**WHAT IS REQUIRED**
After reading the entries below, copy word for word the lines from the first through the line containing "Given: Expand the open file dropdown arrow", and stop there.

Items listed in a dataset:
○ ○ ○
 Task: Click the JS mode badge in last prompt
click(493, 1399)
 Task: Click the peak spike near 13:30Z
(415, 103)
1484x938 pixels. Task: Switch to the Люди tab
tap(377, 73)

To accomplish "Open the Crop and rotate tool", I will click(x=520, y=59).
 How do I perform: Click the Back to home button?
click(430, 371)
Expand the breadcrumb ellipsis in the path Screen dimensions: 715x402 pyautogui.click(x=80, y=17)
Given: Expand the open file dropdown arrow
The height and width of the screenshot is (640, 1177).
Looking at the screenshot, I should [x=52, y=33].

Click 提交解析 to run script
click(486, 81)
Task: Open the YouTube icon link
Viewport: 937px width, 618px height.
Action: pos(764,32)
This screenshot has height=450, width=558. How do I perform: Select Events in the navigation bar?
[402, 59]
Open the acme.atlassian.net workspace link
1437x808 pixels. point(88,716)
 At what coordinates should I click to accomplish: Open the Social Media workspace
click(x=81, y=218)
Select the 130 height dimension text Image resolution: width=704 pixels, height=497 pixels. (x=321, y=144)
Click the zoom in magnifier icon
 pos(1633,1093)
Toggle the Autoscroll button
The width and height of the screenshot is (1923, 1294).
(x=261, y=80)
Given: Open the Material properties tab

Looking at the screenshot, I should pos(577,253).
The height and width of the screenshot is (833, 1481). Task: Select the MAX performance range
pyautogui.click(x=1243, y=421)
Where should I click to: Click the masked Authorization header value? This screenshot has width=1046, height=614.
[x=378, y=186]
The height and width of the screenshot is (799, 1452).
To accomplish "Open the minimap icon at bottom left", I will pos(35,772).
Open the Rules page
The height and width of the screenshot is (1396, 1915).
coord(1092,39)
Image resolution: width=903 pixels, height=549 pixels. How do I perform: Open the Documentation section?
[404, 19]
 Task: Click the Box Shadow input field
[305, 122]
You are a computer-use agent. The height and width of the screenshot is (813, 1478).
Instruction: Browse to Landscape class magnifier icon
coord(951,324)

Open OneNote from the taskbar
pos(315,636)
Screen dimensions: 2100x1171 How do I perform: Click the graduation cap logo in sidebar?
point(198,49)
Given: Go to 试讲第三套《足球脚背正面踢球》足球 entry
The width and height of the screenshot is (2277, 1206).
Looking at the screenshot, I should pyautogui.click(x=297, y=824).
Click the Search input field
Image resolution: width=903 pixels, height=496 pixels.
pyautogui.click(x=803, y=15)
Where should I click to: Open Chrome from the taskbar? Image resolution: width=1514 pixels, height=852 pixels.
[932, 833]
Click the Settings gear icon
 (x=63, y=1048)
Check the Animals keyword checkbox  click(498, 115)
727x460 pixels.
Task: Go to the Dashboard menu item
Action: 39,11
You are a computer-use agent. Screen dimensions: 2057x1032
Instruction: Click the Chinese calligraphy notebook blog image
○ ○ ○
**REPLY**
 Task: Click the JS mode badge in last prompt
click(493, 1399)
 Task: Click the peak spike near 13:30Z
(415, 103)
1484x938 pixels. Task: Switch to the Люди tab
tap(377, 73)

To accomplish "Open the Crop and rotate tool", I will click(x=520, y=59).
 How do I perform: Click the Back to home button?
click(430, 371)
Expand the breadcrumb ellipsis in the path Screen dimensions: 715x402 pyautogui.click(x=80, y=17)
Given: Expand the open file dropdown arrow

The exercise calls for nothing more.